# Set of tasks
**A.** Please decide whether each statement agrees with the asbestos post, answering yes or no and quoting the deciding words: (i) Halliburton will pay $30 million to about 120 families. (ii) Halliburton acquired Dresser Industries Inc. in 1998. (iii) The asbestos near Libby came from a copper mine.
**B.** Answer these questions from the asbestos post:
(i) Who is the Halliburton spokeswoman quoted?
(ii) How many people has asbestos from the mine near Libby killed?
(iii) Under which chapter did W.R. Grace & Co. file for bankruptcy protection?

# Provided passage

════════════════

Friday, February 04, 2005

It's all frivolity

The other night, when President Bush said this in the State of the Union address:
Justice is distorted, and our economy is held back, by irresponsible class actions and frivolous asbestos claims -- and I urge Congress to pass legal reforms this year.

... I wonder if he was thinking of cases like this:
The Halliburton Co. will pay $30 million to about 120 families of people who were exposed to deadly asbestos while working in shipyards, construction sites and industrial plants in the Pacific Northwest or serving on Navy ships that were serviced here.

The amount, announced yesterday in Seattle, is part of a recent $4.3 billion national settlement to wrap up the Houston-based oil-services giant's liabilities for people who are ailing, have died -- or will die in the coming years -- because of asbestos exposure.

... Halliburton inherited a flood of asbestos and silica claims when it acquired Dresser Industries Inc. in 1998, during Dick Cheney's tenure at the helm of Halliburton before he became vice president. Most of the claims had been filed against Harbison-Walker Refractories Co., a Pittsburgh-based subsidiary of Dresser.

"Halliburton is pleased to have the matter of asbestos and silica litigation fully and finally resolved," company spokeswoman Beverly Scippa said yesterday. "The settlement will provide a permanent resolution to a difficult and complicated problem."

Nah. I'm sure instead he was thinking of "frivolous" cases like this one in Montana:
Asbestos from a now-closed vermiculite mine on a mountain near Libby has killed 192 people and left at least 375 with fatal diseases. Doctors say the people of Libby will keep dying for decades.

This was the case, you'll recall, that put W.R. Grace out of business:
Saying it can't handle the flood of asbestos personal-injury lawsuits, W.R. Grace & Co. has filed for Chapter 11 bankruptcy protection.

Because of the filing, taxpayers may get stuck with millions of dollars for cleaning up sites contaminated by the 150-year-old company.

... "This doesn't come as a surprise. We've known that Grace was going to use the legal system to get out of its responsibility to the hundreds of people their actions have sickened or killed in Libby," says Gayla Benefield, whose parents both died from exposure to asbestos contaminating the ore at Grace's nearby vermiculite mine.

"There are hundreds of people in Libby who are relying on Grace's promise to pay their medical bills for treatment of the diseases caused by the asbestos and they have no idea what (the bankruptcy) will mean to their future," Benefield said.

Yep, those lawsuits sound pretty damned frivolous to me.

════════════════

Dataset items
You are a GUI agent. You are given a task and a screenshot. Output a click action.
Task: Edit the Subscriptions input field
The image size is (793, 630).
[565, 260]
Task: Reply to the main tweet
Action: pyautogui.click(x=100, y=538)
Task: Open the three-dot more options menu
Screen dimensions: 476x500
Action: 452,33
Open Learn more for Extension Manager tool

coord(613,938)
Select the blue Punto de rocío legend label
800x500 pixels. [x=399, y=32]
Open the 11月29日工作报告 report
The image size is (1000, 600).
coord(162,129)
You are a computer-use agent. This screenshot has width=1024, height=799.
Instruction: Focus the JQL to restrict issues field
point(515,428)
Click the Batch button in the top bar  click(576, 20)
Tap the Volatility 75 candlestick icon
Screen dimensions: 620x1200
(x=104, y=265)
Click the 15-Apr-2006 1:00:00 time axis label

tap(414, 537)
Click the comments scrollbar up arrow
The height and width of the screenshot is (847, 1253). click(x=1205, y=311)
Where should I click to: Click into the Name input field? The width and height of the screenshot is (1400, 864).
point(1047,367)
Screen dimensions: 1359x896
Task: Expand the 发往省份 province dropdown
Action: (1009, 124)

════════════════

# Expected outputs
**A.**
(i) Yes: "The Halliburton Co. will pay $30 million to about 120 families of people who were exposed to deadly asbestos"
(ii) Yes: "when it acquired Dresser Industries Inc. in 1998"
(iii) No: "Asbestos from a now-closed vermiculite mine on a mountain near Libby"

**B.**
(i) Beverly Scippa
(ii) 192 people
(iii) Chapter 11